So I was looking through the homepage of Youtube to see if there were any math equations that I thought that I might be able to solve when I came across this video by LKLogic asking to solve for $x$ in $$\color{black}{\dfrac{8^x-2^x}{6^x-3^x}=2}$$ which I thought that I might be able to do. Here is my attempt for solving for $x$ in $\dfrac{8^x-2^x}{6^x-3^x}=2$:
$$\dfrac{8^x-2^x}{6^x-3^x}=2$$I then realized (after my first attempt taking up nearly a full page) that $8-2=6$, $6-3=3$, $6/3=2$, $\therefore x=1$, therefore I somehow managed to waste time without realizing that $x=1$ right away. In the following spoiler (for anyone who is interested), here is my first attempt in full detail:
$$\dfrac{8^x-2^x}{6^x-3^x}=2$$$$\dfrac{2^{3x}-2^x}{2^x3^x-3^x}=2$$$$\dfrac{2^x(2^{2x}-1)}{3^x(2^x-1)}=2$$$$2^x(2^x2^x-1)=2\cdot3^x(2^x-1)$$$$2^{x-1}=\dfrac{3^x(2^x-1)}{2^{2x}-1}$$I'm not even going to show you the rest of the first attempt, just know that I somehow got $2^{2x-2}-0.25=3^x$ which doesn't even equal each other at $1$ (it intersects somewhere around $4.8$ for anyone who wants to know)
My question
Is the solution that I have arrived at correct, or what could be an alternate way that I could formulate my proof?
To clarify
- The only reason I'm not showing the entirety of my first attempt is because I really just want to spare you the pain that is my (obviously) incorrect first attempt at solving the math olympiad equation and in all honesty, I don't even know what I was thinking there :\
Best Answer
Suppose $x>0$. The equality can be written as $$ \left(\frac{2^{x}+1^{x}}{2}\right)^{1/x}=\frac{3}{2} $$ for $x\neq 0$. It holds for $x=1$ by direct substitution.

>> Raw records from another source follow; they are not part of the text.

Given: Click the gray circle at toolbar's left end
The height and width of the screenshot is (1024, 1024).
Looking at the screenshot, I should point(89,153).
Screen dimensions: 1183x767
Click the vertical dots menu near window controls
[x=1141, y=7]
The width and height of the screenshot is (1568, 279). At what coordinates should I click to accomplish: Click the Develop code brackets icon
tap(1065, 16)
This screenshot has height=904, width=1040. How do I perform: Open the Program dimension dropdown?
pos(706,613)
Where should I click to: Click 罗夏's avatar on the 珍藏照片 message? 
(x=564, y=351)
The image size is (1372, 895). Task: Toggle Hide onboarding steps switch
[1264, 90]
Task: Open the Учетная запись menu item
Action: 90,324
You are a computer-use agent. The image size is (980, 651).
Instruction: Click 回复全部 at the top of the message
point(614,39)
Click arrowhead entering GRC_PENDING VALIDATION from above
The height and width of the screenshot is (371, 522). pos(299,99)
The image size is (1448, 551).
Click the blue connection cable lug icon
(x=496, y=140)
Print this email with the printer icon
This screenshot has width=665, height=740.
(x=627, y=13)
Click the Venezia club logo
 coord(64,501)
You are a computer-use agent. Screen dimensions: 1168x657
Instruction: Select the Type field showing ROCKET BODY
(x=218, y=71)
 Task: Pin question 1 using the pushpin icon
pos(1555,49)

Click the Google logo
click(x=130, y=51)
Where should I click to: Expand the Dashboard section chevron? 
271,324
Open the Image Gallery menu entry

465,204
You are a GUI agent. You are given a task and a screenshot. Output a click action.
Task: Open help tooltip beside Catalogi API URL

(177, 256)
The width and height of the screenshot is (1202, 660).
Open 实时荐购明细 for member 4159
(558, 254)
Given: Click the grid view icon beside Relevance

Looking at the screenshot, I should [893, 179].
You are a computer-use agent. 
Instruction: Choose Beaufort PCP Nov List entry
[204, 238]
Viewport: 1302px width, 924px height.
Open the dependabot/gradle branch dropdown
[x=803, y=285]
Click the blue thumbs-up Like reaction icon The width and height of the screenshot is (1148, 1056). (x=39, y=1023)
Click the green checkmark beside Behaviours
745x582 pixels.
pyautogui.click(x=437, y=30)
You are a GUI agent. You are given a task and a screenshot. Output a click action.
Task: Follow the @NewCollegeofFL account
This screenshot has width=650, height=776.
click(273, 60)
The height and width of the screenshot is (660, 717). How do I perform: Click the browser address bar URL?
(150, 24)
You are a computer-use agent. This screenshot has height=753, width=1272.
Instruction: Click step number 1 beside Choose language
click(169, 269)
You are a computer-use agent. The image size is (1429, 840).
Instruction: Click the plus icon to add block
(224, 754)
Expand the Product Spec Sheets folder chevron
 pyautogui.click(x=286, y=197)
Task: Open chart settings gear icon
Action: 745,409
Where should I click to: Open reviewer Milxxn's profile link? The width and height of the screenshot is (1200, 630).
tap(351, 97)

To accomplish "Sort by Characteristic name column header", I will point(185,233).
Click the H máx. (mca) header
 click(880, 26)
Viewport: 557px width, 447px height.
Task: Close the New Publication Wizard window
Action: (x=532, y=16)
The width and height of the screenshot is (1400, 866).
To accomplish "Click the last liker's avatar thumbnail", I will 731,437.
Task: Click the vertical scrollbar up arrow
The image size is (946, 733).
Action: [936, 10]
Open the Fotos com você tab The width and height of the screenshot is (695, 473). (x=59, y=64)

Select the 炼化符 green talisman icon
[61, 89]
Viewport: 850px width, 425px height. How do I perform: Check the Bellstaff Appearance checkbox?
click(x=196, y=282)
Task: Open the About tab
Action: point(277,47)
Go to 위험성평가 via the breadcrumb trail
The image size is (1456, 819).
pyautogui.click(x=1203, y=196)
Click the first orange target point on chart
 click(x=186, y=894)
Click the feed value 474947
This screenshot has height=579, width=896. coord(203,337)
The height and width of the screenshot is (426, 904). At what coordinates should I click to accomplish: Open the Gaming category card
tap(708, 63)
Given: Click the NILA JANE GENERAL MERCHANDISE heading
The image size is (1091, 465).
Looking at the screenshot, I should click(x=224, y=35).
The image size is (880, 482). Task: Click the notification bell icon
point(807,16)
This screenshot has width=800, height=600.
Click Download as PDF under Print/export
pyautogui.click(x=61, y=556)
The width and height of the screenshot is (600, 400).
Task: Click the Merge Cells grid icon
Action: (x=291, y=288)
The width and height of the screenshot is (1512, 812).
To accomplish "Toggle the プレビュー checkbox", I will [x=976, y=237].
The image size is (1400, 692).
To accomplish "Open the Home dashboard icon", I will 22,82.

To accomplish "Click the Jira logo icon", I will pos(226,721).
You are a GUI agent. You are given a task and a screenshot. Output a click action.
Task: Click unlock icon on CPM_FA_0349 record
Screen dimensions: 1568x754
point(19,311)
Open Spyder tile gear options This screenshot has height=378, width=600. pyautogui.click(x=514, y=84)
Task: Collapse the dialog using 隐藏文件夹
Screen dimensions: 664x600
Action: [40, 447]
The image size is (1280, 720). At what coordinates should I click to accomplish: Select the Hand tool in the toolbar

By the generalized mean inequality the function $\left(\frac{2^{x}+1^{x}}{2}\right)^{1/x}$ is strictly increasing. Hence the previous equality holds only for $x=1$.
Suppose $x<0$. Put $y=-x>0$. The equality can be written as $$ \left(\frac{\left(1/2\right)^{y}+1^{y}}{2}\right)^{1/y}=\frac{2}{3} $$ for $y\neq 0$. When $y\rightarrow0$ we have that the left side of this equation tends to the geometric mean of $1$ and $1/2$ that is $\sqrt{1/2} > 2/3$. Then there is no solution in this case too since, as before, the function on the left side of the equation is striclty increasing.
Therefore the solution $x=1$ is unique in the original equation.